As for yesterday’s data, in the US the March JOLTS survey revealed that the number of job openings rose by 346k in March to 7.49 million, and more than expected. The quits rate did however hold steady at 2.3%. In Germany, factory orders in March were disappointing at just +0.6% mom (vs. +1.4% expected), albeit rising for the first time in three months.

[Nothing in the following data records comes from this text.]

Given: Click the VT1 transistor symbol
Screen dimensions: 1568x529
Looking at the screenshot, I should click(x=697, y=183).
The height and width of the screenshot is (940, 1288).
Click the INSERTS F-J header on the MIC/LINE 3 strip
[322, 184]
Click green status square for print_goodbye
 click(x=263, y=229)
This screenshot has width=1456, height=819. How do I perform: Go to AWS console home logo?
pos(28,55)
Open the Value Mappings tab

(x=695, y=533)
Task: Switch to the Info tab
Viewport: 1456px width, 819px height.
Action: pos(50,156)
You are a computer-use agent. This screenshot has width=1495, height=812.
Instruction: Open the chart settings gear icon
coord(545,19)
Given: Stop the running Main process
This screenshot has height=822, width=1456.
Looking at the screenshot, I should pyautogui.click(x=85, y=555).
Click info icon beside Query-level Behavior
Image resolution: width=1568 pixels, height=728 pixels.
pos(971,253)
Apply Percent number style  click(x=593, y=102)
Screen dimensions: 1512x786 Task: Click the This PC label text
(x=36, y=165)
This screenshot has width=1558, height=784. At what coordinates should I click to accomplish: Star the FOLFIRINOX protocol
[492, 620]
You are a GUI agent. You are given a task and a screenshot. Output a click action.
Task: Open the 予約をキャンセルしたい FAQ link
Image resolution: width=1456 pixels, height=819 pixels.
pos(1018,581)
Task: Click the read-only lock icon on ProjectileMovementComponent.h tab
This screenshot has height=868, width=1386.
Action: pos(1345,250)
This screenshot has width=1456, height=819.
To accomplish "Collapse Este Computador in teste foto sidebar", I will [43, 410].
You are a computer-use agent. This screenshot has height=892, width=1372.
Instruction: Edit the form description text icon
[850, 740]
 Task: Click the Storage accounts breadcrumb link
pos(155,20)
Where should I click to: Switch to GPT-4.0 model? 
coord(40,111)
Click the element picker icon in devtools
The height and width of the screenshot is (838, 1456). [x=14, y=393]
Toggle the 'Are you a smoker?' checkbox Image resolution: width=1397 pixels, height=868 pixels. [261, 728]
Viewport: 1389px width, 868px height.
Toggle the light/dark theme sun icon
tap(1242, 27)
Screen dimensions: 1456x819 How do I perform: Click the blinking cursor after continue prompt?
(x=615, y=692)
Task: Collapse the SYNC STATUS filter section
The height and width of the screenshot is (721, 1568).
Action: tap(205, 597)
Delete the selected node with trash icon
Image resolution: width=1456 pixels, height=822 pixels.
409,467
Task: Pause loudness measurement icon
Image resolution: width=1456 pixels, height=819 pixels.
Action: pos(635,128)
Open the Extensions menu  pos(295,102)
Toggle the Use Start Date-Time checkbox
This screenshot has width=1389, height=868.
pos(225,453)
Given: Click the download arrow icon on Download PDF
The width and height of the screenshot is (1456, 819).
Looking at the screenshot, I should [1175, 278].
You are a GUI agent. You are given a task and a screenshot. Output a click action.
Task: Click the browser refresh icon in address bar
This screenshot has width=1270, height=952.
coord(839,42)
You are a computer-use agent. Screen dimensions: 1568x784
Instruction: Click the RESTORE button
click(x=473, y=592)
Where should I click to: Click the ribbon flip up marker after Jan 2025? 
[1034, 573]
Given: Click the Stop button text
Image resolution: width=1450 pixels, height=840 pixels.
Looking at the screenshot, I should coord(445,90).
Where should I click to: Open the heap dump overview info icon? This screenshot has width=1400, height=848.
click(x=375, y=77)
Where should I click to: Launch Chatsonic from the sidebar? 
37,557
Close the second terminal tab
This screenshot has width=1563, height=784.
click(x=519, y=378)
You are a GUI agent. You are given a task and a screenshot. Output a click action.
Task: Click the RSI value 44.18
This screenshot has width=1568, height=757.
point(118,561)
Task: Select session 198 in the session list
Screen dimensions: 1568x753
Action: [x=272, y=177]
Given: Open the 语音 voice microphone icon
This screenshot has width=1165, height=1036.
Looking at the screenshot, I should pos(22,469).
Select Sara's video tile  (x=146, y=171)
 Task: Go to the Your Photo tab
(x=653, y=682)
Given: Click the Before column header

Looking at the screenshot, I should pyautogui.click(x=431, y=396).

Yesterday, Nick and Craig published a joint USD/EUR HY note revisiting Bs vs BBs in light of the spread ratio being at an extreme wide. The note argues that while the ratio alone optically favours Bs, further analysis suggests that both the yield environment and dispersion make this a more complicated topic. See the link here . A reminder that our global monthly credit chartbook was out last week in my absence (link here ) along with our monthly US credit strategy excel data release (link here ). Michal Jezek has also published a few IG/CDS note recently. 1) Rising Inequality among Corporate Bonds (Tue 7 May) – a deep dive into IG bond spread dispersions over time, demonstrating stronger preference for quality in the recent rally vs. comparable periods last year (“quality” includes CSPP eligibility). 2) Carving Carry-Neutral Macro Credit Shorts (Mon 6 May) – a macro credit piece with most recent views, recommending efficient shorts that do not consume carry. 3) Global Issuance and Fund Flows (Fri 3 May) – big picture of global supply and demand in credit across currencies. So plenty of stuff from the team for those interested in credit.
To the day ahead now, where this morning we’ll get March industrial production data out of Germany and April house price data in the UK. There is nothing of note in the US this afternoon however the Fed’s Brainard is due to speak just after lunch. Prior to that we’re due to hear from the ECB’s Draghi in Frankfurt at a student’s event, while the BoE’s Ramsden speaks this morning. South Africa’s national and provincial legislative elections are also due today, while US Secretary of State Pompeo is due to travel to London and meet with PM May.